+++ RECORDS FOR THE TASK

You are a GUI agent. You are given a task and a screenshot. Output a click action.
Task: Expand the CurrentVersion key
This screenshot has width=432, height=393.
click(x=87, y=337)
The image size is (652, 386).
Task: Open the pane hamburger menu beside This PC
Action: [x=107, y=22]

++++++

Give back every line of the listing above word for word, in the same order.

You are a GUI agent. You are given a task and a screenshot. Output a click action.
Task: Expand the CurrentVersion key
This screenshot has width=432, height=393.
click(x=87, y=337)
The image size is (652, 386).
Task: Open the pane hamburger menu beside This PC
Action: [x=107, y=22]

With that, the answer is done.